COFFEE STAIN STUDIOS
After student success and a viral hit, this developer-turned-publisher is building for the future
BY CHRIS SCHILLING
Luck, the old saying goes, is what happens when preparation meets opportunity. So while Coffee Stain Studios’ breakthrough came early, it would be wrong to think of it as simply good fortune. Formed by nine students from Skövde - a small town whose university’s comparatively large game development programme attracts students from all across Sweden - the studio’s first game was conceived while they were all in their second year, and launched less than six months after the company was founded. “Basically, half of us graduated and half didn’t,” CEO Anton Westbergh laughs.
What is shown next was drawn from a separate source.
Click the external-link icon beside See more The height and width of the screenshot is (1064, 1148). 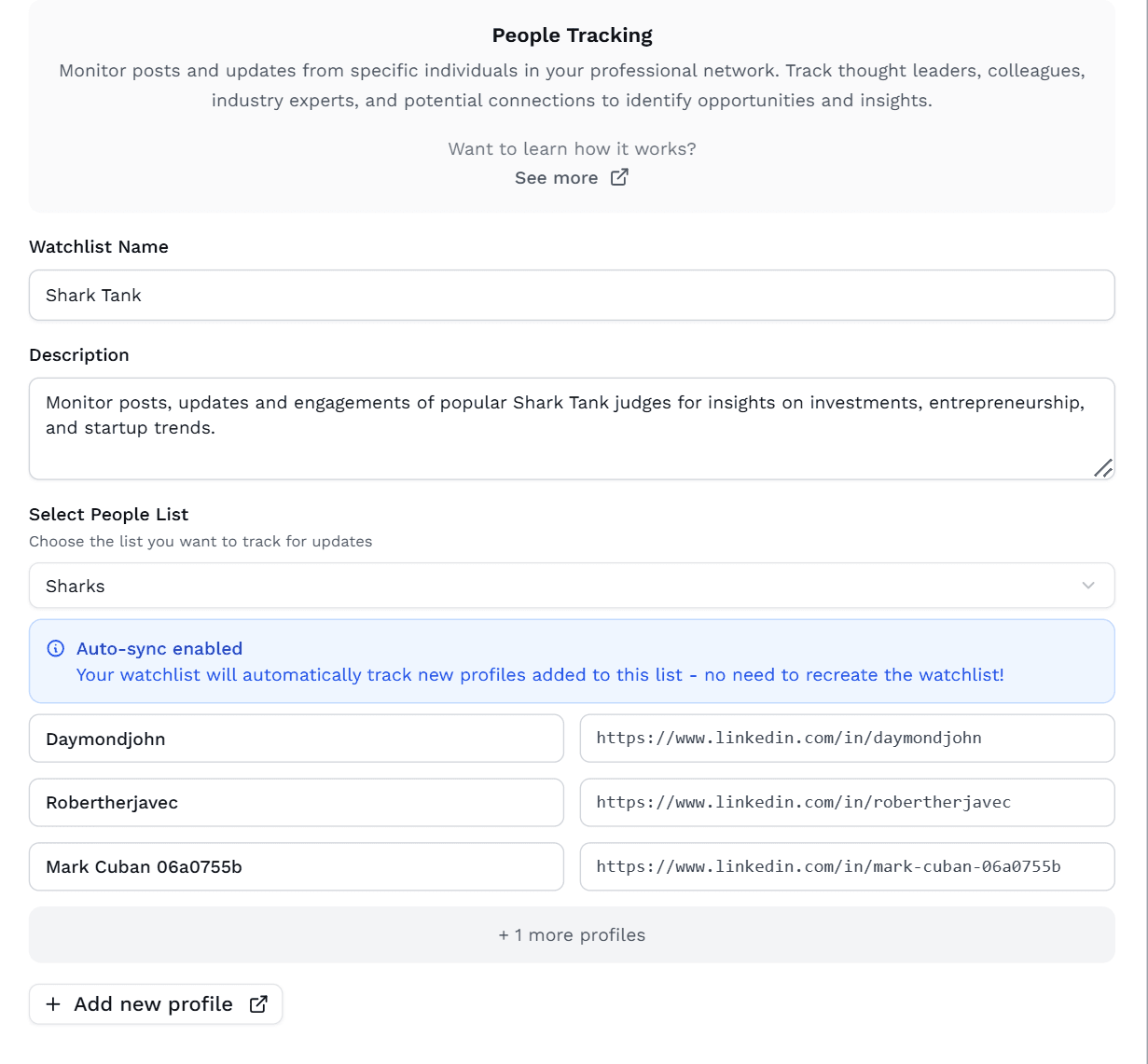(x=619, y=177)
CEO Anton Westbergh and studio manager Johannes Aspeby are two of the nine students who founded the company
“WE REALISED THAT THIS WASN’T JUST AN INTERNAL GAME JAM ANY MORE. WE HAD SOMETHING HERE THAT COULD SELL”
It’s easy to understand why they were so ready to drop out. Sanctum, a firstperson shooter/tower defence hybrid, started life as a mod for Unreal Tournament. The group entered it into Epic’s Make Something Unreal contest, and though it didn’t win anything, the praise they received gave them the confidence to continue working on it. After preparation came opportunity: impressed by the students’ evident talent, Epic contacted the young team and asked if they would like to make Sanctum into a demo for the Unreal Development Kit. Naturally, they were floored. “We got super-excited,” co-founder and studio manager Johannes Aspeby says. “I mean, we were students in game school being contacted by Epic. So we immediately jumped on board.” A mod became a demo, and by April 2011, Sanctum had made its debut on Steam.
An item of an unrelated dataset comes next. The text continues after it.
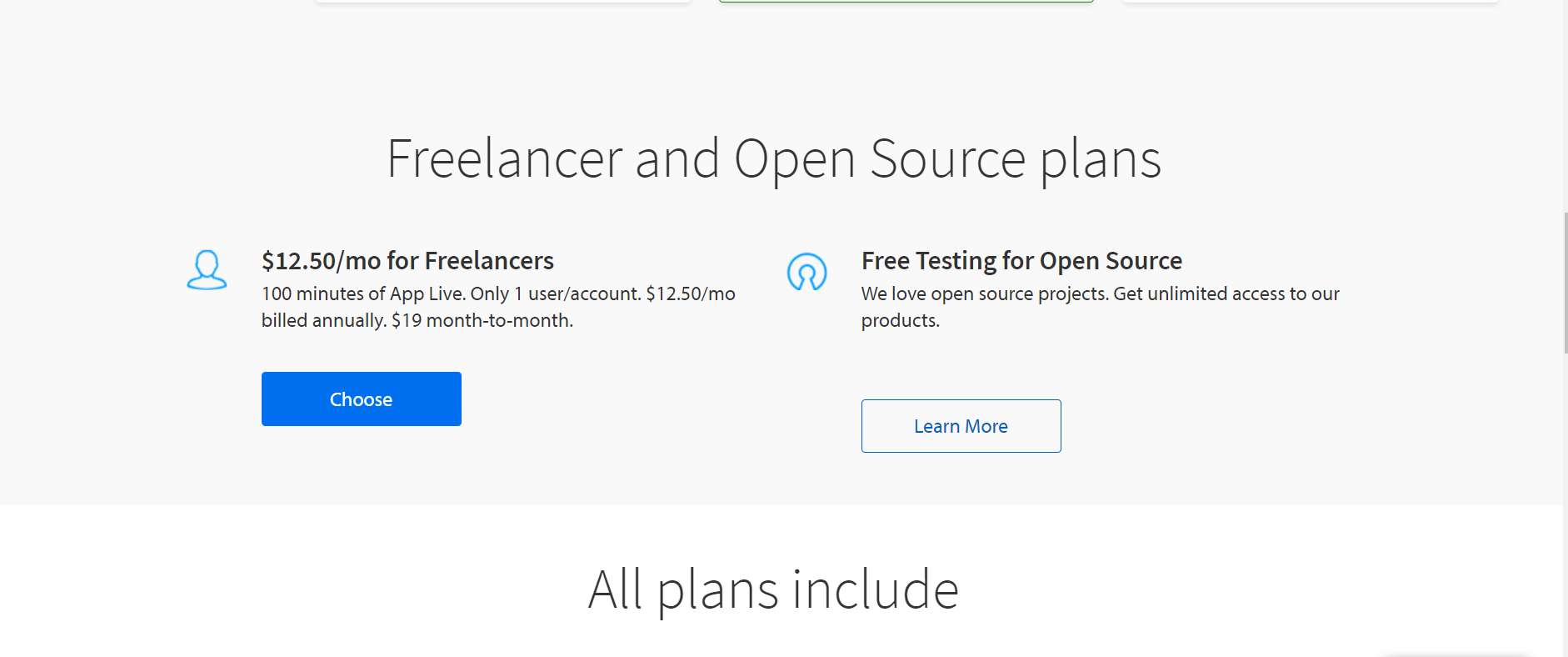
Task: Click the word products. under Open Source
Action: click(x=901, y=321)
Having seized its opportunity, the studio was keen to capitalise on Sanctum’s success. Console versions were one option, and Coffee Stain began talking to publishers about the possibility of a port. But Sanctum’s rapid development had left the studio with unused ideas - and, co-founder and CEO Anton Westbergh concedes, room for improvement. A sequel was a better idea, and so, a little over two years from the original, Sanctum 2 launched on PC - and, courtesy of Reverb Publishing, consoles.